Work request: I need the number of lines in the following entries that hold the word "will", and no other text.

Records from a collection
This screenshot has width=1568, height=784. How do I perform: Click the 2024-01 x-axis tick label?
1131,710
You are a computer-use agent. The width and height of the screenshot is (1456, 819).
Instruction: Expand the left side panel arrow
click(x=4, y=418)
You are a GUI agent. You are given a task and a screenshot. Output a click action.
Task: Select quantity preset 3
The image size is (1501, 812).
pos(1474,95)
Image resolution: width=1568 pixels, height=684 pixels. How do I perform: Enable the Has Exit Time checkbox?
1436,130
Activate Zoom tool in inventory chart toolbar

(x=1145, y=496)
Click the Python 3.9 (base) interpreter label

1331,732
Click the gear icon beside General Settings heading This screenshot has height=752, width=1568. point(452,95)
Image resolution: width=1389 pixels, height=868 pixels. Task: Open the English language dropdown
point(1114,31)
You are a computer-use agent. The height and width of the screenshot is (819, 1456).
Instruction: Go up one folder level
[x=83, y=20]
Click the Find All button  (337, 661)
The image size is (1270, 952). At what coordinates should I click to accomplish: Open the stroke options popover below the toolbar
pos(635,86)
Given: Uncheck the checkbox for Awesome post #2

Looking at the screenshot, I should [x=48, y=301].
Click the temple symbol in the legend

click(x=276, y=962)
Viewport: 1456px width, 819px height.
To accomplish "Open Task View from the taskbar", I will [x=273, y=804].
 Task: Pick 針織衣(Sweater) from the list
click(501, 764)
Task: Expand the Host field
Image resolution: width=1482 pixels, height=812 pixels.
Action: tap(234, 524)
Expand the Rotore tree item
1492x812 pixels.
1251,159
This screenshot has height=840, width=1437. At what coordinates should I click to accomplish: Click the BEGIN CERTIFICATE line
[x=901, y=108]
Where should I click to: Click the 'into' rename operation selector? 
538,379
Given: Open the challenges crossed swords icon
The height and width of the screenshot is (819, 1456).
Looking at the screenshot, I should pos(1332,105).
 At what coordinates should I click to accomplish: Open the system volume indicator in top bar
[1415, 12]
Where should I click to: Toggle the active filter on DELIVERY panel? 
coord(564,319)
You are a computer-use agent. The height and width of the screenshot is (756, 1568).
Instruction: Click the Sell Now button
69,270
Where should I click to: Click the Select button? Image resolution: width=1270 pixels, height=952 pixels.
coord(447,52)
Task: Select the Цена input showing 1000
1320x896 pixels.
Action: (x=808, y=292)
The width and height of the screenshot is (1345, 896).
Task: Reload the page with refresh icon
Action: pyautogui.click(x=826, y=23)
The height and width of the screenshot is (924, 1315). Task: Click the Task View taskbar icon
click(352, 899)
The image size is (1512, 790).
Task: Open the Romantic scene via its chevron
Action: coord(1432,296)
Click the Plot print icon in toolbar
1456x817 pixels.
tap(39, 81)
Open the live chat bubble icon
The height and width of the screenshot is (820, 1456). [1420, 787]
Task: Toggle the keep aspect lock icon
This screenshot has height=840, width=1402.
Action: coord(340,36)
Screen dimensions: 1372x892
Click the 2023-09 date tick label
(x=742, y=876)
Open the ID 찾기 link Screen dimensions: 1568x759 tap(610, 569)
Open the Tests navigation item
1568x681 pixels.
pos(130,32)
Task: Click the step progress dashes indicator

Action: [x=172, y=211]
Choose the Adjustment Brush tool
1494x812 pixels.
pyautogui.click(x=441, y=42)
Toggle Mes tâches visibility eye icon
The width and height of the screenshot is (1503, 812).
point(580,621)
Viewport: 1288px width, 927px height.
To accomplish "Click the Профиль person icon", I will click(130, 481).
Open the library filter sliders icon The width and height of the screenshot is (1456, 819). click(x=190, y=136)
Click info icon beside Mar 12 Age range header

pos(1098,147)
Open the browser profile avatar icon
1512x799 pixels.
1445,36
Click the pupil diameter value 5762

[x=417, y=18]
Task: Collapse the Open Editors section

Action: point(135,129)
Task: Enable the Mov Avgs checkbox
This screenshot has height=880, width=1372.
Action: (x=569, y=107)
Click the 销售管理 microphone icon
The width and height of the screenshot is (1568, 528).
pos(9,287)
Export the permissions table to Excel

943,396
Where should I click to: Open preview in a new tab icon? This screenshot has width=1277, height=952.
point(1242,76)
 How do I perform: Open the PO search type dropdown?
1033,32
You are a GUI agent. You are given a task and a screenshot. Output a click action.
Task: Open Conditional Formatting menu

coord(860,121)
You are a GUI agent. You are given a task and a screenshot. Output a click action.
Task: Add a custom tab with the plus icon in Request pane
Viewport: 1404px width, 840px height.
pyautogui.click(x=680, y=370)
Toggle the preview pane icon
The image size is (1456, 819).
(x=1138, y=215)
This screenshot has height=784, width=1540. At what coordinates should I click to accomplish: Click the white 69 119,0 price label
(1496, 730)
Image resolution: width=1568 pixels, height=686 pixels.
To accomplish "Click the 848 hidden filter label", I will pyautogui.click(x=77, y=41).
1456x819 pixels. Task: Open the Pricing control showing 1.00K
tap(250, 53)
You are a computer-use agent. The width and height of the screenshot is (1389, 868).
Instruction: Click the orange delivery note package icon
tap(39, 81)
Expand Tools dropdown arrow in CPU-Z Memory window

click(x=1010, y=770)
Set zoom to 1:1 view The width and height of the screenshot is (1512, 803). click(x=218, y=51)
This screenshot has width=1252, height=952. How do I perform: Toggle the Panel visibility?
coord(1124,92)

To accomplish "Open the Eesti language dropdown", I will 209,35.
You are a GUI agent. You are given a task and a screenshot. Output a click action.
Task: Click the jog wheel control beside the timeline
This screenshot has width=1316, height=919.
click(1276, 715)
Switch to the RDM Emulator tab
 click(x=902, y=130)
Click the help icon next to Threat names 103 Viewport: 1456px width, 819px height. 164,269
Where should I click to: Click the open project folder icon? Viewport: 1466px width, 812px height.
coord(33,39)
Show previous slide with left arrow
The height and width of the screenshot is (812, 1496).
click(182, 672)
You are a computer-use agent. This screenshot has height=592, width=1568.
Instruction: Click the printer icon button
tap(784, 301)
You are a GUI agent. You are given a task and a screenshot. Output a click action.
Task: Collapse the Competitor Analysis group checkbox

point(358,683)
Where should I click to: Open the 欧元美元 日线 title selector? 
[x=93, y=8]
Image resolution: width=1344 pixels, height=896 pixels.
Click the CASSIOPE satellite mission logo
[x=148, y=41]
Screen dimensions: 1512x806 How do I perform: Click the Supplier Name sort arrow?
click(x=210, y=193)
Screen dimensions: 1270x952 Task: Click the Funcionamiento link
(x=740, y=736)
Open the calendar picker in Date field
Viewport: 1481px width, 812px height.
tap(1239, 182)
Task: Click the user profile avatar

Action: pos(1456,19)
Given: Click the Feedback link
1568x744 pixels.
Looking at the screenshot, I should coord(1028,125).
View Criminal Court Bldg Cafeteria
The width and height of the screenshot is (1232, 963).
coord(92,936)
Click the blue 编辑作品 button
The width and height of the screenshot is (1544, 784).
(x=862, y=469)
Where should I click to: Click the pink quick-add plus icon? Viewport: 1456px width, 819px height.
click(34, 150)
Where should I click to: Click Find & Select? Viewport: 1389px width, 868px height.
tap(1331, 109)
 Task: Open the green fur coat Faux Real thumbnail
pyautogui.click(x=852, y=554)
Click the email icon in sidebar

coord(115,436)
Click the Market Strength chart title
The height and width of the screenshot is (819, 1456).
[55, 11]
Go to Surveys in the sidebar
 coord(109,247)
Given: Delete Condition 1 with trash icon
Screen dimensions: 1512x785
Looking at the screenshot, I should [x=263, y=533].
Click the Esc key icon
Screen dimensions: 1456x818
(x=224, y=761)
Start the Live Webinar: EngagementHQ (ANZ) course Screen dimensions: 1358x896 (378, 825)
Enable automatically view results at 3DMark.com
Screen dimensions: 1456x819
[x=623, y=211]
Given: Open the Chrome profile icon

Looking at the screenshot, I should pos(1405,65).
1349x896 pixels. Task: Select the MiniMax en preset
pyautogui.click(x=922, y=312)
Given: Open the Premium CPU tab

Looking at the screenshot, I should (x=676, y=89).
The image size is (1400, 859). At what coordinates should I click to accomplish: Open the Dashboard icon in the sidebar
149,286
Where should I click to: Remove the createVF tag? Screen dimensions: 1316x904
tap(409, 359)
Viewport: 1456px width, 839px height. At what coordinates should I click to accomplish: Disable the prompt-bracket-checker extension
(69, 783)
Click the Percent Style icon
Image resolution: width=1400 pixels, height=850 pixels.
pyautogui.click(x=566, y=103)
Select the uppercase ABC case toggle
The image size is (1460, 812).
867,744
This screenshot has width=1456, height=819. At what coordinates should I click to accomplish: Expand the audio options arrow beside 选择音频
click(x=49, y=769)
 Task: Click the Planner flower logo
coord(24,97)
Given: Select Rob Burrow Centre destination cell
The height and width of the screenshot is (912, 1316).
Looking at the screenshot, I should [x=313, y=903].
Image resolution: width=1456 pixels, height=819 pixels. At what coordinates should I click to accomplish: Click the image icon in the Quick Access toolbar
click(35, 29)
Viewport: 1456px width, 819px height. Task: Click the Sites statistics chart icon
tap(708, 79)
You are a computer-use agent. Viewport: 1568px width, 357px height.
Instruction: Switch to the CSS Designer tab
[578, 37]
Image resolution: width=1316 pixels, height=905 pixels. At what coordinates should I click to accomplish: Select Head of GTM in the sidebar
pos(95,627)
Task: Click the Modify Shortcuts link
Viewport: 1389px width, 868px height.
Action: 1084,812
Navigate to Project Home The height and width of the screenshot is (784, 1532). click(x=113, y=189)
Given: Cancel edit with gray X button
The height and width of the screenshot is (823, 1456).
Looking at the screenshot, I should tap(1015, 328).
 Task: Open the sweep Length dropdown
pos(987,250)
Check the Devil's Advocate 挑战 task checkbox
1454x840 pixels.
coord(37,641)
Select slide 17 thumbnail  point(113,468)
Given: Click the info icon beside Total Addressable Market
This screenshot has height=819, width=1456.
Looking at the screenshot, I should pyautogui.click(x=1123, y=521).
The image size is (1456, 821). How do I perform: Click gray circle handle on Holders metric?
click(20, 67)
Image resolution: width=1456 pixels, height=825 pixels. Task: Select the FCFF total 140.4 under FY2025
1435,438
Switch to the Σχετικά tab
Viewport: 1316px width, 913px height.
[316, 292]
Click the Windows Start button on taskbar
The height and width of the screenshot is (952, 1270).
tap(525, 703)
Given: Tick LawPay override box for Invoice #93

Solution to the exercise: 4